◆ TASK REQUIREMENTS: A faithful copy of the data below is required, leaving out every picture.

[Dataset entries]
════════

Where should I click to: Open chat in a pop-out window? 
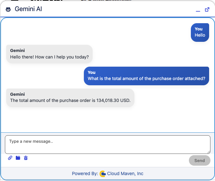click(207, 9)
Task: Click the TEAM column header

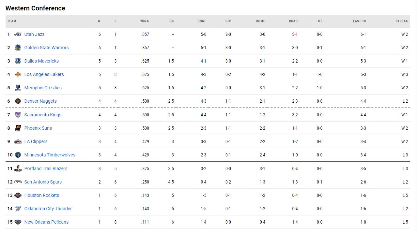Action: click(12, 21)
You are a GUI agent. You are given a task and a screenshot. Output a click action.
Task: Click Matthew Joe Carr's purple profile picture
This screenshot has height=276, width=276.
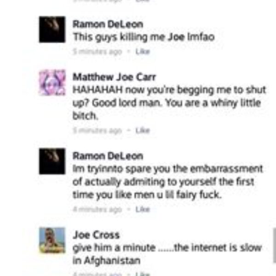(52, 82)
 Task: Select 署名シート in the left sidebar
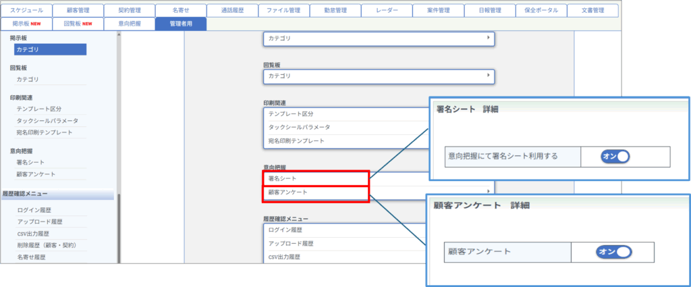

════════

◆ SOLUTION:
Where should I click to: Open chat in a pop-out window? 
click(207, 9)
Task: Click the TEAM column header

Action: click(12, 21)
You are a GUI agent. You are given a task and a screenshot. Output a click action.
Task: Click Matthew Joe Carr's purple profile picture
This screenshot has height=276, width=276.
(52, 82)
 Task: Select 署名シート in the left sidebar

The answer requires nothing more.